Reading passage
* START *

Posted by
Chuck Chalberg on Sunday, September 14, 2008 11:00:00 AM
It has been said that many white Americans have long been itching to vote for a black American candidate for president. Let it be said that this is one white American who feels that itch.
It has also been said the source of that itch is traceable to a desire to relieve something called "white guilt." Let it be said that this white American feels no such guilt.
Why the presence of the itch and the absence of guilt? The second half of that question is easier to answer than the first half. My sense of guilt is both long-standing and well-developed, but it is individual, not societal. It has much to do with what I have done and failed to do when it comes to my family, my friends, my neightbors, my colleagues, none of which has anything to do with voting for a presidential candidate whose skin color happens to be different from mine.
That leaves the itch. Part of what needs to be scratched is easily accounted for. Of course it would be nice to show the world that this predominantly white country, a country that was once home to black slavery and Jim Crow, can elect someone of color to the highest office in the land. It's even tempting to think that it would be nice to be liked by smug Europeans, the smuggest of whom do not seem to like us much at all, Hey, we all like to be liked, even smug Americans.
And if you don't like George Bush's American, you surely will like Barack Obama's America. Or so we Americans like to think
anti-Bush Europeans will think. Gone will be the swagger and the strut of this combination of cowboy and Yankee. In its place will be the glamour and the glide of this most cosmopolitan of candidates this most international of candidates. Ah, the itch is real, and so is the temptation to scratch.
But this white guy is feeling a different sort of itch. Not entirely different, mind you. The glamour is fine. So is the senator's smooth as silk, non-cowboy, non-Yankee self. I'm even okay with a cosmopolitan kind of guy. After all, that captures JFK and FDR, with elements of the more elemental TR thrown in for good measure.
So what's the problem? Here's the problem. American presidents from George Washington to George Bush have believed that this country truly is the last best hope on earth. This very American proposition is at the heart of American exceptionalism.

* END *

Written exercise 1
Answer these questions from the post on voting for a black presidential candidate:
(a) What does the writer say his own sense of guilt is, rather than societal?
(b) Which two presidents does the writer say a cosmopolitan kind of guy captures?
(c) What belief does the writer place at the heart of American exceptionalism?
Written exercise 2
Carry the post on voting for a black presidential candidate forward from the point where it stops.

Extracted data
* START *

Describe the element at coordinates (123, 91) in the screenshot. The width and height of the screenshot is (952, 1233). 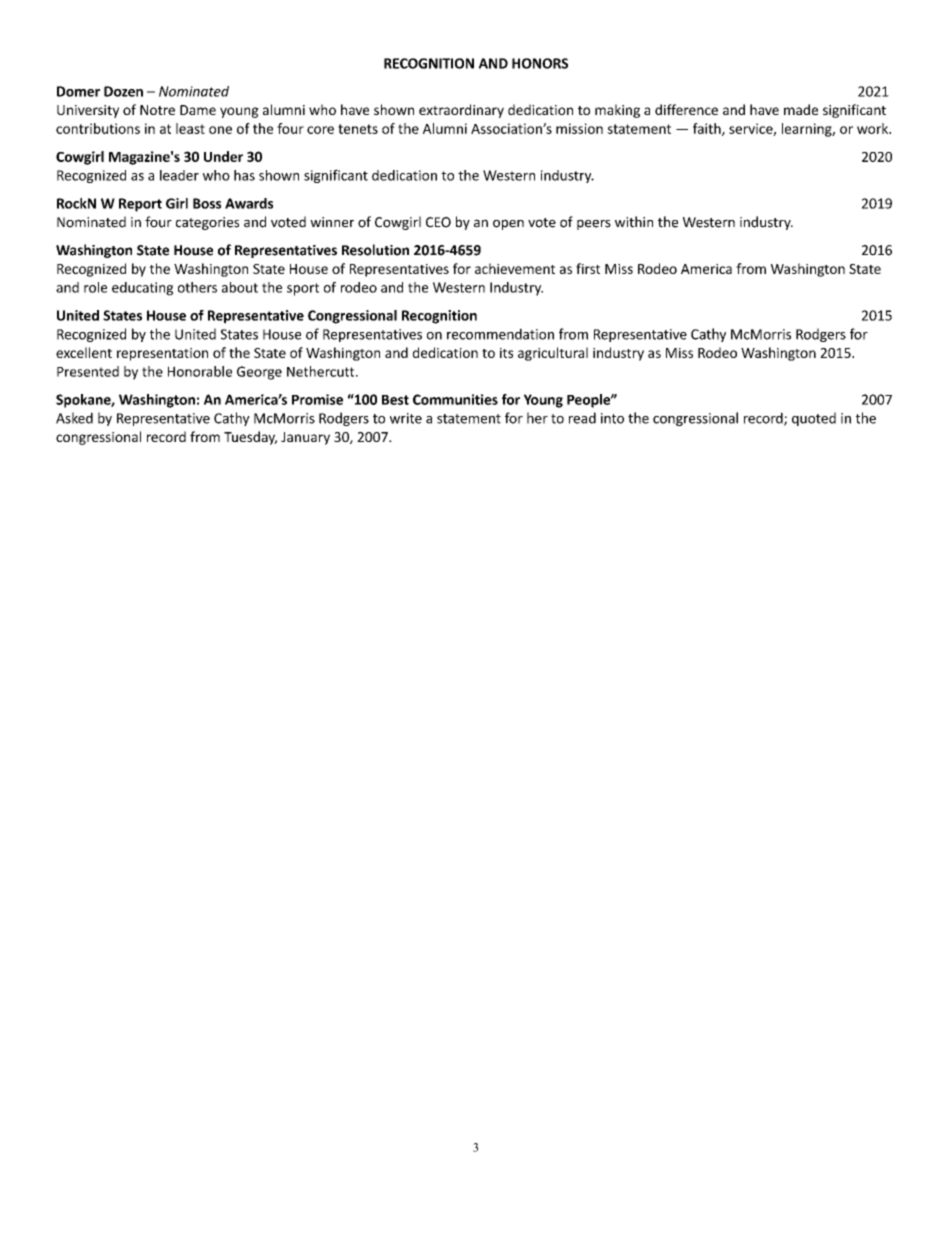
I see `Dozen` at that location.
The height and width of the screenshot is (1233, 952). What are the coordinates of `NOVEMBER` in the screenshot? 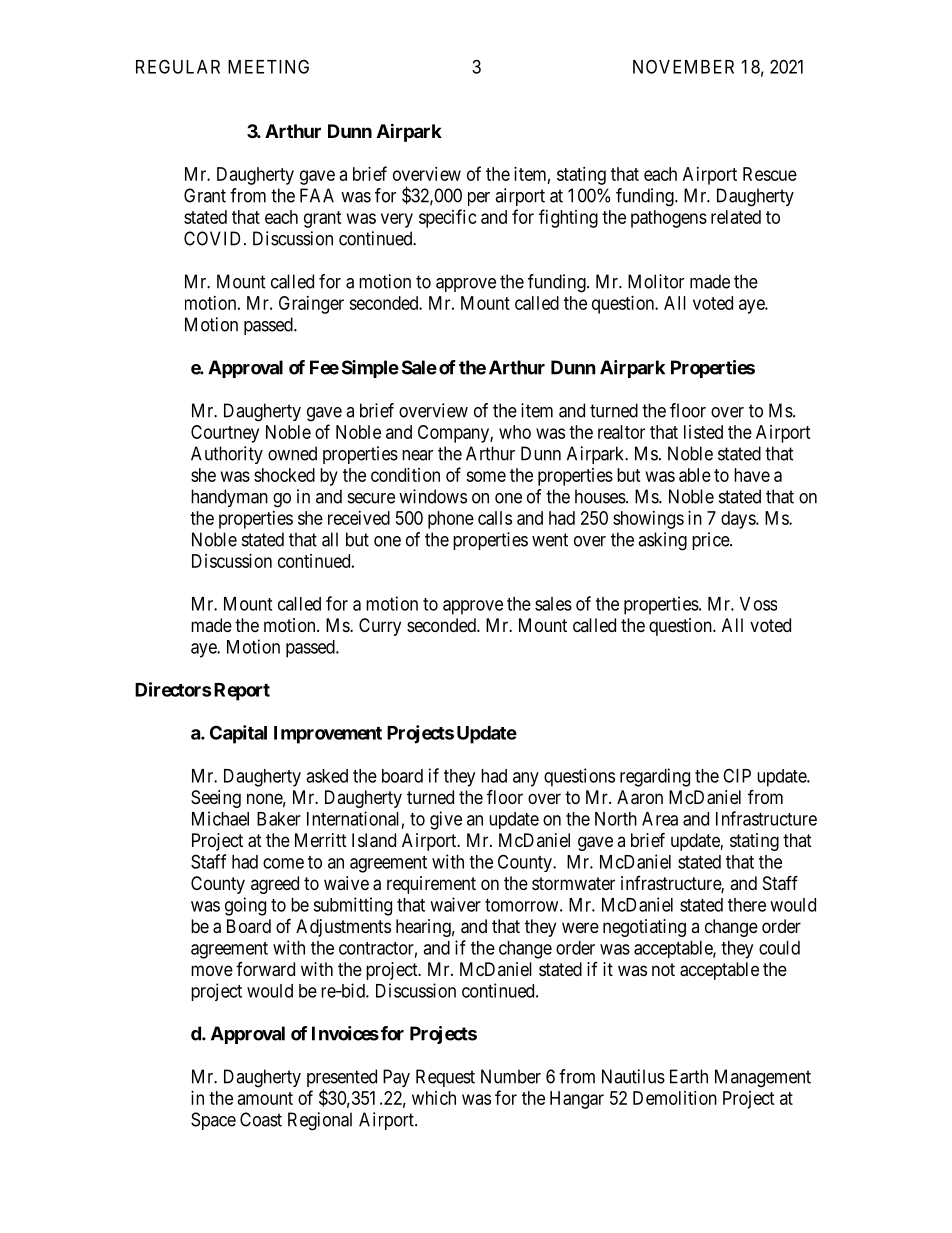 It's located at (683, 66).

* END *
* START *

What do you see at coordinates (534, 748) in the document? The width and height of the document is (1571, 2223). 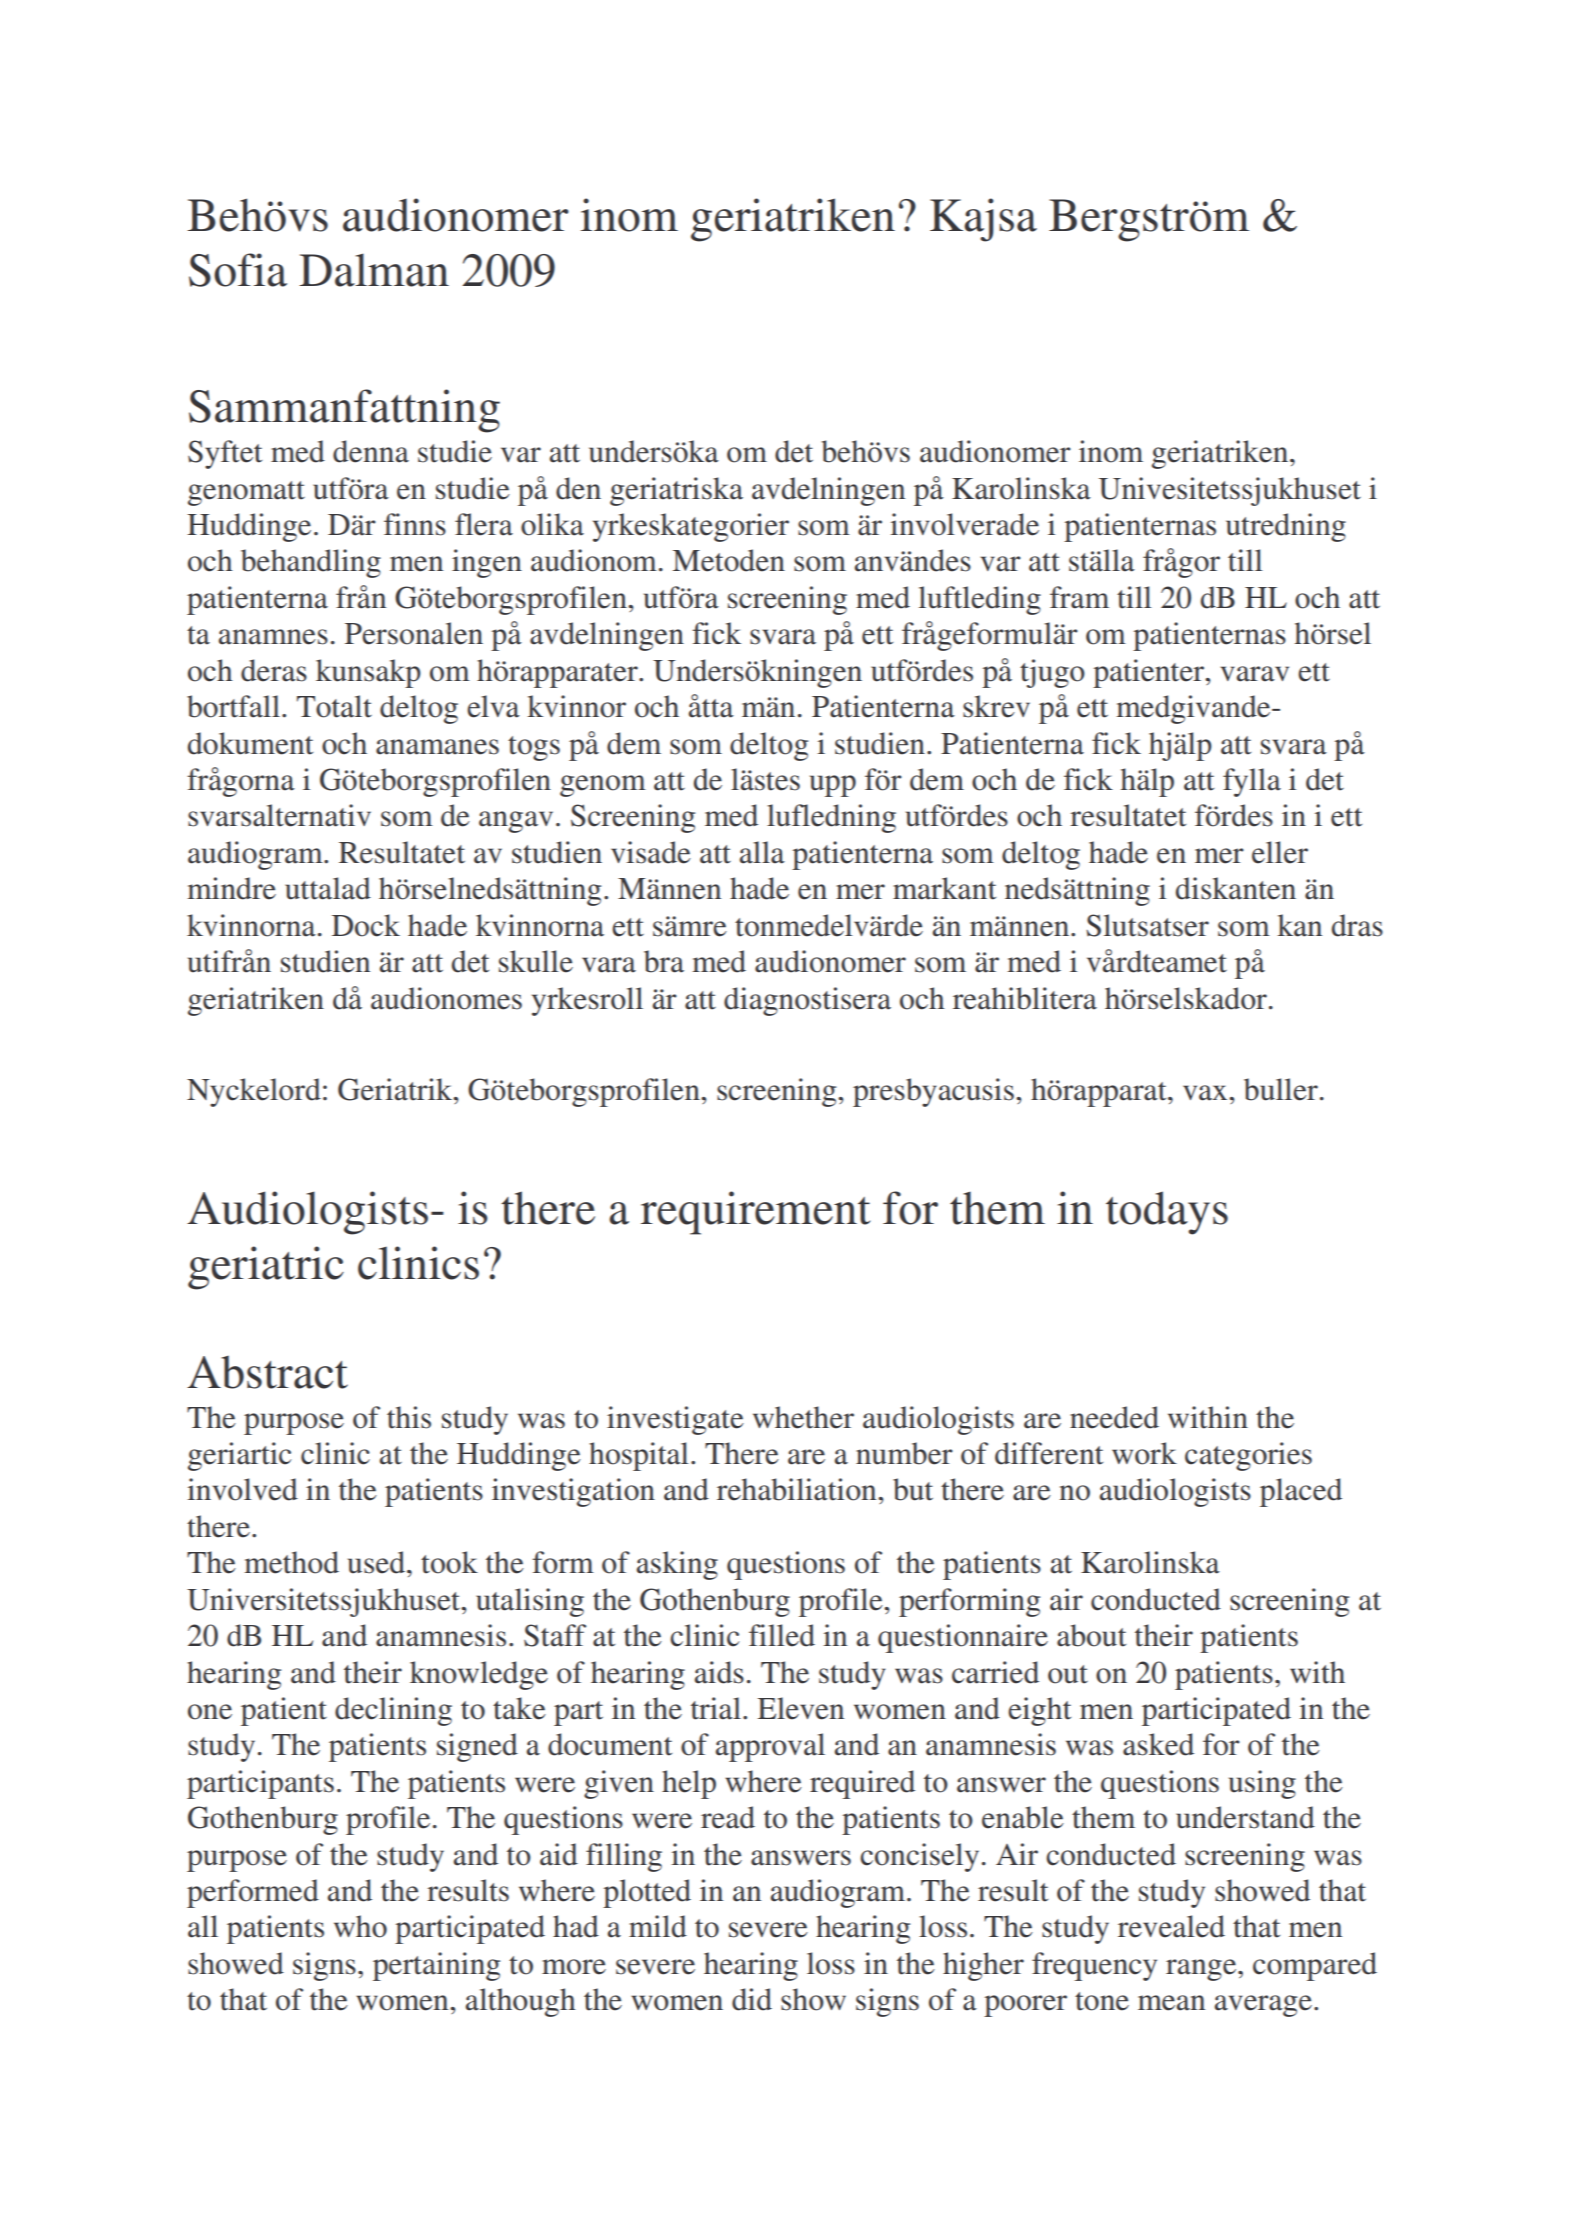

* END *

Exercise output 1
(a) Individual.
(b) JFK and FDR.
(c) That this country truly is the last best hope on earth.

Exercise output 2
To be sure, some presidents have been better than others at articulating this proposition--and then acting on it. Think Lincoln and Reagan. Some have done so with results at once tragic and triumphant. Think Lincoln and Wilson. Others have done so with results much more triumphant than tragic. Think Roosevelt and Reagan.
There have also been times in our history when this proposition has been absolutely central to our role in the world. Think now. Given our past and given this moment in history, what better time could there be than right now to have a black American president who deeply believes in this very American proposition? And conversely, what could be worse at this moment in our history than to have a black president who questions or doubts or simply does not believe in this proposition? One thing might be worse, namely a black president with a First Lady who has declared hers to be a "mean country."
Of course this proposition is something less--and something more--than the truth. It is a myth. Aha, leap the cynical cosmopolitans among us. Let's strip away the myth and get at the realities of American history, a history of greed and violence, of slavery and oppression. Let's be honest with ourselves, and let's present an honest face to the rest of the world, they add. We are, after all, just another country, no better and, given our power, maybe worse than the rest.
What could be wrong with this brand of honesty? Plenty. If nations live by myths, they also die by the absence of myths--or worse, by the rise of counter-myths. And while we're at it, let's be honest about something else: If the "last best hope" notion is a myth, so is the notion that this is a "mean" country.
Does the myth contain more truth than the counter-myth? Yes. Does the myth define us better than the counter-myth? Yes. Have Americans behaved as if they believed in the myth? Yes--think the American Revolution, the Civil War, both world wars, and the Cold War.
Now for the question of the moment. Does Barack Obama believe in America's defining myth? We simply don't know. Does he believe in the counter-myth? Again, we don't know.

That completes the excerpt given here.